The great theme of the Bush administration’s war on terror is that the executive needs to break or ignore or side-step the law at times in order to defeat our deadly enemy. Hence the relaxation of
strict legal bars on torture; hence the NSA warrant-less wire-tapping, which circumvented the law; hence the several hundred laws that the Bush administration has insisted it does not have to enforce or execute. A reader recently watched the great movie, "A Man For All Seasons," by Robert Bolt about St Thomas More’s resistance to lawless executive power and the fusion of church and state in Henrician England. ("This is not Spain," Cromwell keeps reassuring us, as torture is practised, and property confiscated. Sound familiar?) Back from England, we rented the movie last week again. The great family group portrait of More stands in the National Portrait Gallery in London, and my confirmation saint was on my mind. In the screenplay, Bolt gives us the classic debate about whether it is permissible, as Rumsfeld and Cheney believe, to break the law to pursue and defeat evil. The conversation is between the hot-headed future son-in-law Roper and one of the great lawyers of his time, More. More sticks up for legal procedures in every case. Roper objects.
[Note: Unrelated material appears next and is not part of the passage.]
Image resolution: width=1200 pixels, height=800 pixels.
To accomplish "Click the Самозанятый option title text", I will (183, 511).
Roper: So now you’d give the Devil benefit of law!
More: Yes. What would you do? Cut a great road through the law to get after the Devil?
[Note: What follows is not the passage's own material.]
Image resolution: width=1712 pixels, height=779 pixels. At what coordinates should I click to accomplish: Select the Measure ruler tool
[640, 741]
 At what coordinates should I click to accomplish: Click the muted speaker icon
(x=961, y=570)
Roper: I’d cut down every law in England to do that!
More: Oh? And when the last law was down, and the Devil turned round on you – where would you hide, Roper, the laws all being flat? This country’s planted thick with laws from coast to coast – man’s laws, not God’s – and if you cut them down – and you’re just the man to do it – d’you really think you could stand upright in the winds that would blow then? Yes, I’d give the Devil benefit of law, for my own safety’s sake.
It’s rarely been put better. Alberto Gonzales and John Yoo should be forced to sit through it.